Türkiye’nin en has gündemi, yeni yapılan anayasa değişikliği nedeniyle yakında çok öğretici sinyallerinden mahrum kalacağımız
Avrupa İnsan Hakları Mahkemesi kararlarında yatıyordu...
***
Baktım, cezalar yağmur gibi yağmış...
Dün açıklanan ilk mahkûmiyet kararı adeta Türkiye’nin
otopsi raporu gibiydi:
AİHM, Samsun’un 19
Mayıs ilçesine bağlı Yörükler Beldesi’nde, 51 yıldır süren
kadastro davasında, Türkiye’nin, vatandaşlara 700 bin TL
manevi tazminat ödemesine karar vermişti...

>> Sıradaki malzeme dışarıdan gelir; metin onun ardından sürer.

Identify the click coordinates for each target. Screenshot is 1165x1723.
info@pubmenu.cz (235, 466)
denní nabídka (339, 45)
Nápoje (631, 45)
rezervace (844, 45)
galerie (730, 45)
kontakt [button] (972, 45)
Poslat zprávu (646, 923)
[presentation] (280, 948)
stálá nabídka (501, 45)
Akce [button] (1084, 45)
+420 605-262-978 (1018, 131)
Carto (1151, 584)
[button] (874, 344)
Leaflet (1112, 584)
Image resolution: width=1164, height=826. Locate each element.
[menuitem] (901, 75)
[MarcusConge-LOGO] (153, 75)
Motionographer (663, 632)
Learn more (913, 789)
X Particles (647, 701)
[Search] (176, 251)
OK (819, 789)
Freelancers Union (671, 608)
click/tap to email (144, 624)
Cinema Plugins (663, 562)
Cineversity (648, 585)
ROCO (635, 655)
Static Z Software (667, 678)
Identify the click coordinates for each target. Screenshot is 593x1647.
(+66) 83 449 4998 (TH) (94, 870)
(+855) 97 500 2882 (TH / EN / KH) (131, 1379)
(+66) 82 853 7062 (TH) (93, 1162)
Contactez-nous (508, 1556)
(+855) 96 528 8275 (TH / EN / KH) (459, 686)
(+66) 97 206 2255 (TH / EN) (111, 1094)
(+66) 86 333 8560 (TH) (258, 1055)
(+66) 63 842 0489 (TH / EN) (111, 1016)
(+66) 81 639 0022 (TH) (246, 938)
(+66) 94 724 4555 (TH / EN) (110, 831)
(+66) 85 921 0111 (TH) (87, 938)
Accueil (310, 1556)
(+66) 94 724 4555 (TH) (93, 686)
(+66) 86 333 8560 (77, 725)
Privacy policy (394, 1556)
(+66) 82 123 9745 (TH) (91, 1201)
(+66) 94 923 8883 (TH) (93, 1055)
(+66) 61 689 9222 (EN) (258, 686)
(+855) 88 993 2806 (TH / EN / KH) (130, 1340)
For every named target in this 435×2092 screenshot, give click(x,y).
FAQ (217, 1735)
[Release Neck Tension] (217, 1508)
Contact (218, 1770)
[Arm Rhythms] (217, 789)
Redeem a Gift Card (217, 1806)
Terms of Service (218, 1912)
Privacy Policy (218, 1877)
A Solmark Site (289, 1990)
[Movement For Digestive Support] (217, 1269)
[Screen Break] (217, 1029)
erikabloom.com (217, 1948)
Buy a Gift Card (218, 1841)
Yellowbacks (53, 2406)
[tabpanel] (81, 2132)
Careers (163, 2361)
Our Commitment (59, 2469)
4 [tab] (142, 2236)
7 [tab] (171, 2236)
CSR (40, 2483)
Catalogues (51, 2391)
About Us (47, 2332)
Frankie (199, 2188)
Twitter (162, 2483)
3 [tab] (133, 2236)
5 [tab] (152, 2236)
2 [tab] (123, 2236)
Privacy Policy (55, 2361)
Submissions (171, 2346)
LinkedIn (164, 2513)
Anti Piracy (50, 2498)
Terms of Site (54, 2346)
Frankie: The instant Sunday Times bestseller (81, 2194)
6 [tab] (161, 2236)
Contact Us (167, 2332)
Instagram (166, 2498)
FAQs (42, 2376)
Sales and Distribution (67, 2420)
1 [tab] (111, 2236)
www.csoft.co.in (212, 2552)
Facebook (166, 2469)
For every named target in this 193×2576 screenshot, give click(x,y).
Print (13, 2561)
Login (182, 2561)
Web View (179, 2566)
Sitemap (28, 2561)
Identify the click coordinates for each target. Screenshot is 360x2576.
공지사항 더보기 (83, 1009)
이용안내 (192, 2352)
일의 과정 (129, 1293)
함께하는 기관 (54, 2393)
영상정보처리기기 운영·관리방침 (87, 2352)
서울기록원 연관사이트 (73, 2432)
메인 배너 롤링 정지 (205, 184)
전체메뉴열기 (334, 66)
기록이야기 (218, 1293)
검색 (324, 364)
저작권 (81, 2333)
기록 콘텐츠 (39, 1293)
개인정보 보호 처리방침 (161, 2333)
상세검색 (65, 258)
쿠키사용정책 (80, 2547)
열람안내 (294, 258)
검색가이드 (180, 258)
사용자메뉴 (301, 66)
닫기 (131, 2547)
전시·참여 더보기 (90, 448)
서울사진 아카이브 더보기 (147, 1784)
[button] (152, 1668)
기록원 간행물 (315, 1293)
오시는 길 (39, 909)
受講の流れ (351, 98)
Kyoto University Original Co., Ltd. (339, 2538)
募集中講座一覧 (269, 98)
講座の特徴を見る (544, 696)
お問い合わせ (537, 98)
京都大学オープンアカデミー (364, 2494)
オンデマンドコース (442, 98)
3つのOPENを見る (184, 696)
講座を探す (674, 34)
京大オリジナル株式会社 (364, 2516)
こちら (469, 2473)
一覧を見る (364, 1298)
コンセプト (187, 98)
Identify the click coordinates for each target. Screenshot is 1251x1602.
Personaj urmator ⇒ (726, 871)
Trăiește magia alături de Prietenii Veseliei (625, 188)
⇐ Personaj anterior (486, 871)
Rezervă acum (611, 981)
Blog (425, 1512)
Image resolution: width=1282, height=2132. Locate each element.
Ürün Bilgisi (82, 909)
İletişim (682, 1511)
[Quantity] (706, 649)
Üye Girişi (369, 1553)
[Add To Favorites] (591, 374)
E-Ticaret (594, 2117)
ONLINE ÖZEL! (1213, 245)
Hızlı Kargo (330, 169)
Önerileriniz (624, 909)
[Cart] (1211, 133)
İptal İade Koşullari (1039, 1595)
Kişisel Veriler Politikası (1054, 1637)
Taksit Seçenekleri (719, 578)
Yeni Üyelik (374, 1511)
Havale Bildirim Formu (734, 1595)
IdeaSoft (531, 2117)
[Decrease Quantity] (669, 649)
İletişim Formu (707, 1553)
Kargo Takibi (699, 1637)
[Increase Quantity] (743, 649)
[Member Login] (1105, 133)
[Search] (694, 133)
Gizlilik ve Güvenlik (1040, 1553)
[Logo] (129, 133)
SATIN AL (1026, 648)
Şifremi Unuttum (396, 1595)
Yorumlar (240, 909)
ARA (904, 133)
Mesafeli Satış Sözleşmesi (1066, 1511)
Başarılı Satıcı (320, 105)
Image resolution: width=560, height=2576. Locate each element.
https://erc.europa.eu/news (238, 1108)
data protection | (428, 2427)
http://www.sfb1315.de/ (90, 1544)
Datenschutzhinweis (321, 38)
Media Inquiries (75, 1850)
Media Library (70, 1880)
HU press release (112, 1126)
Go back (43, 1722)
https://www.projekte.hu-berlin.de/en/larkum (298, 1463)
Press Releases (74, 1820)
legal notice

Kararın kendisi, her türlü söylenecek sözü anlamsız kılıp, yoruma yer bırakmadığı için ikinci mahkûmiyet kararına geçtim.
Okuma yazma ve
Türkçe bilmeyen Sultan Şaman’ın
gözaltı süresince
avukat ve çevirmen isteği reddedildiği gerekçesiyle, Türkiye 2 bin 800 euro tazminata mahkûm olmuştu...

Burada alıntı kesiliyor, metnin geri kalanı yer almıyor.